START THE RECORDS

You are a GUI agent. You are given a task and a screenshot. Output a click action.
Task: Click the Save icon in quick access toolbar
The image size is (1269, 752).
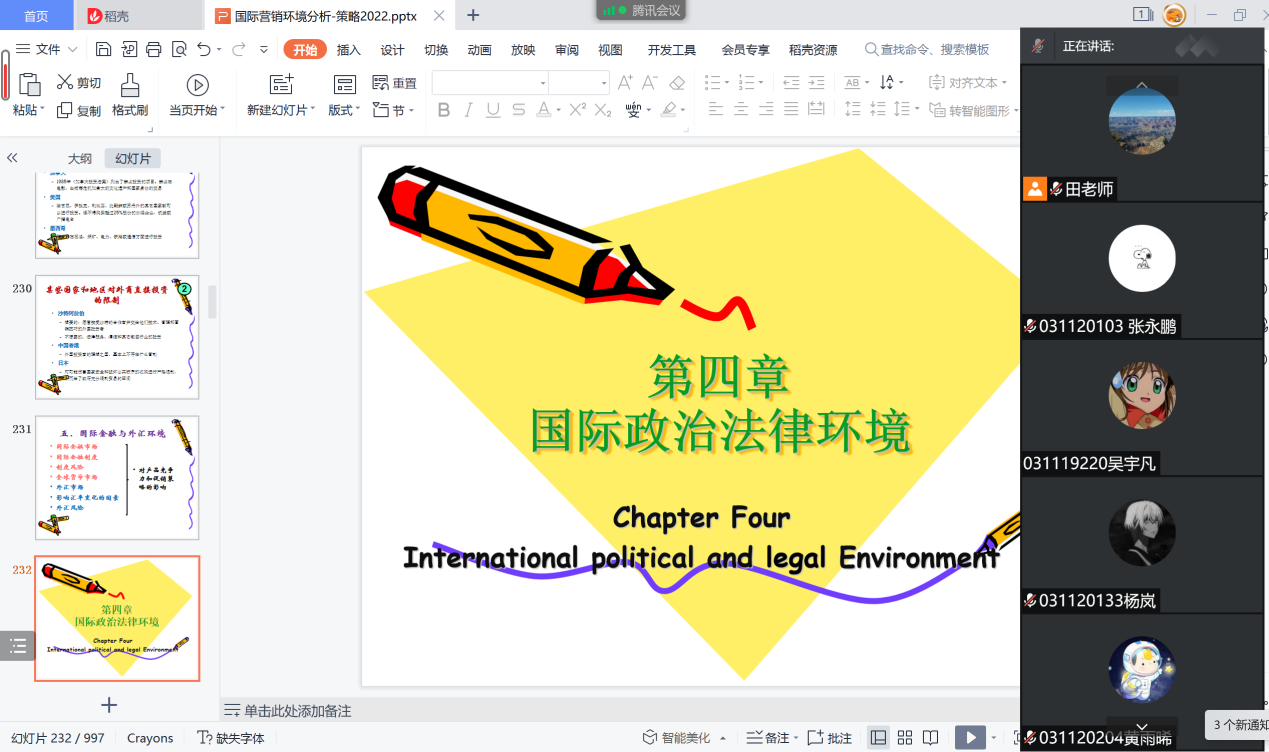[x=103, y=49]
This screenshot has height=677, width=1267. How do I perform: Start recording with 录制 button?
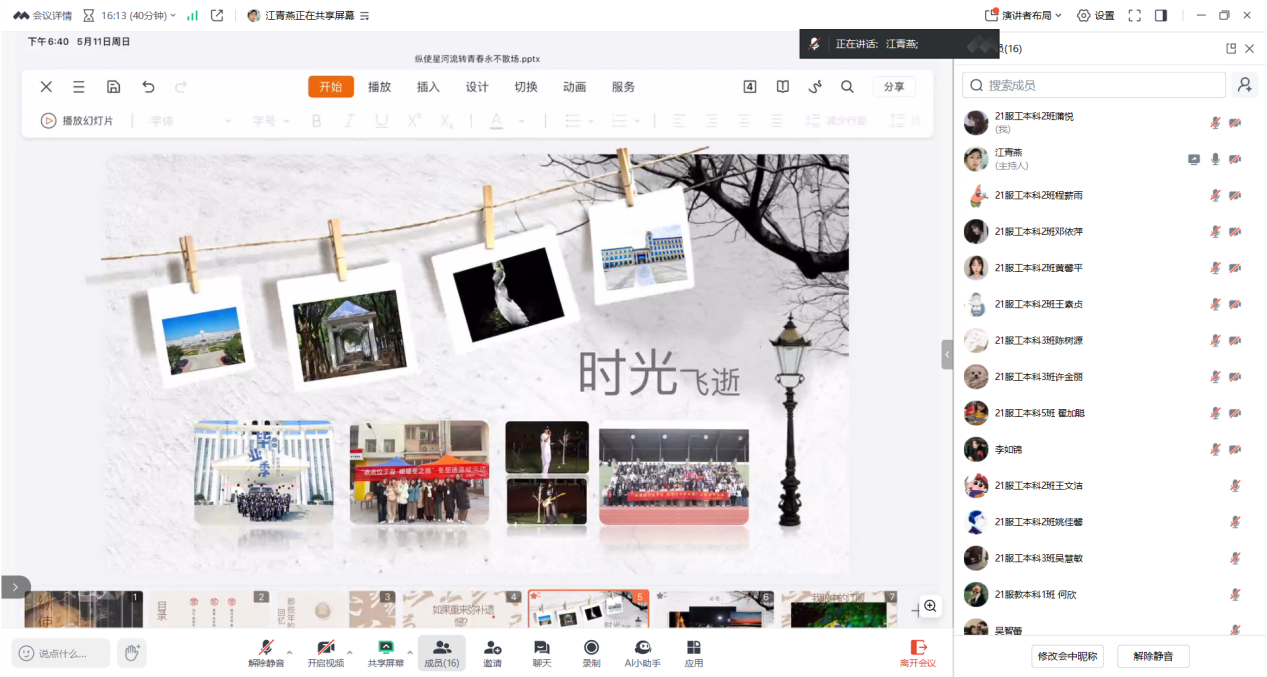(591, 652)
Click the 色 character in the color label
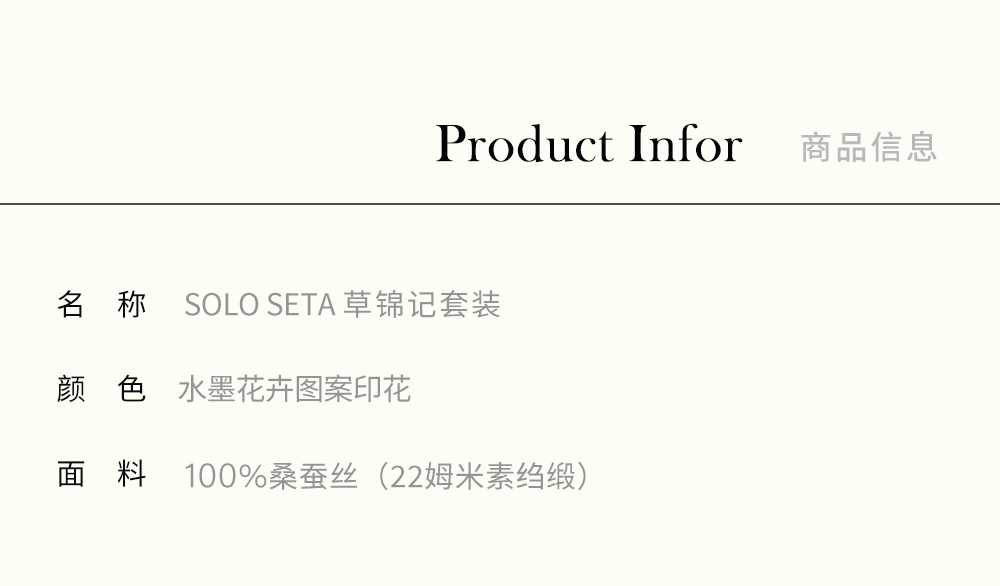The width and height of the screenshot is (1000, 586). 132,389
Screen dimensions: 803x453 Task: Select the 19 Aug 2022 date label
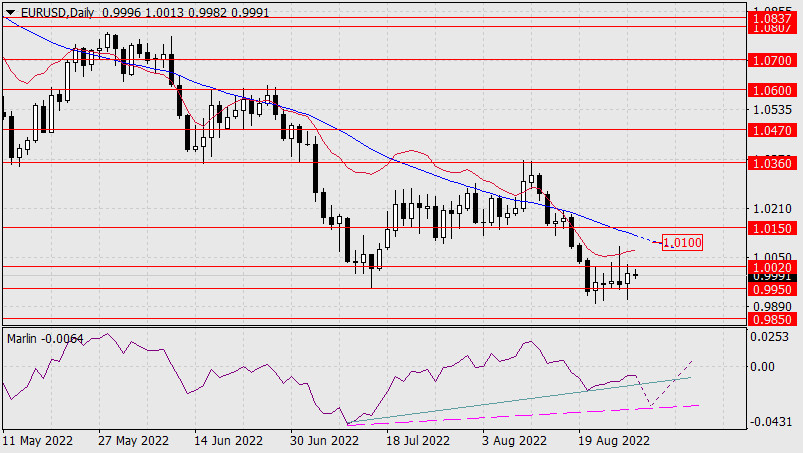coord(608,440)
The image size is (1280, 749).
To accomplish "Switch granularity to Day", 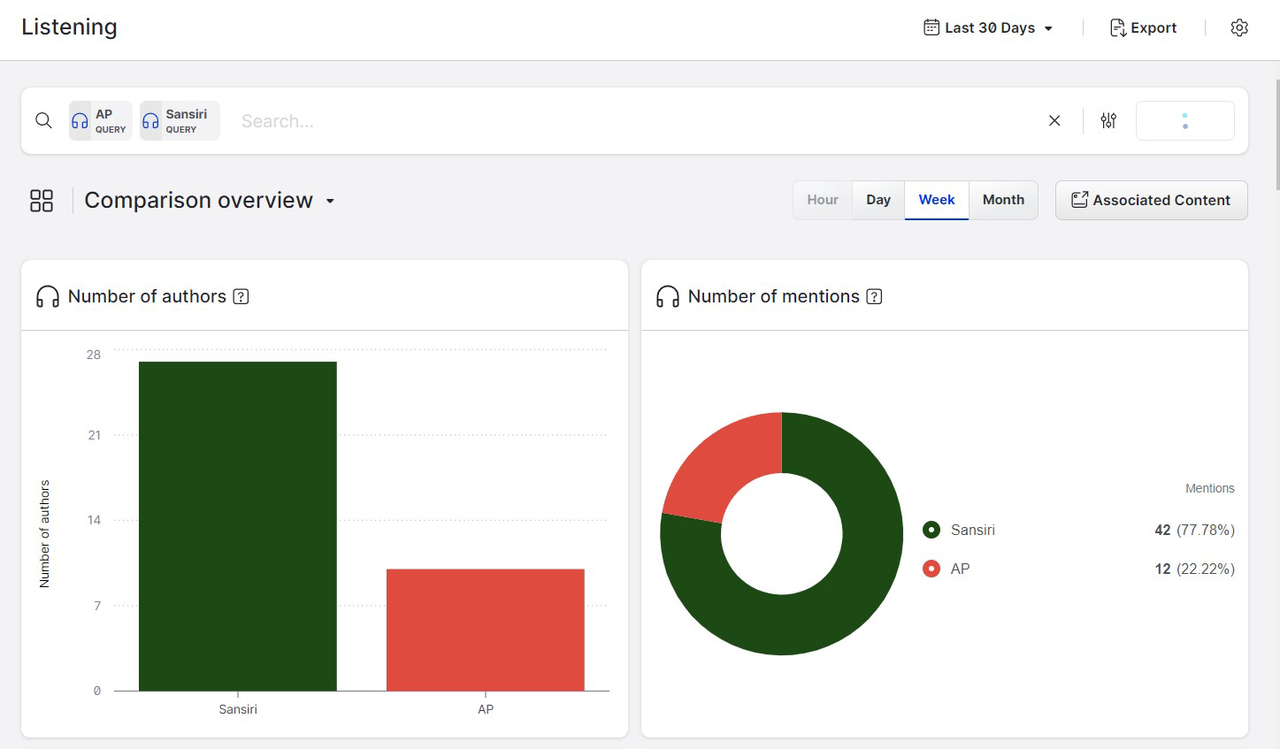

END THE RECORDS

- TASK OBJECTIVE -
Give again, word for word, the lines above from the one with "Screen dimensions: 803x453" through the final line of the data, both ends included. Do not copy any picture.

- REPLY -
Screen dimensions: 803x453 Task: Select the 19 Aug 2022 date label
coord(608,440)
The image size is (1280, 749).
To accomplish "Switch granularity to Day", 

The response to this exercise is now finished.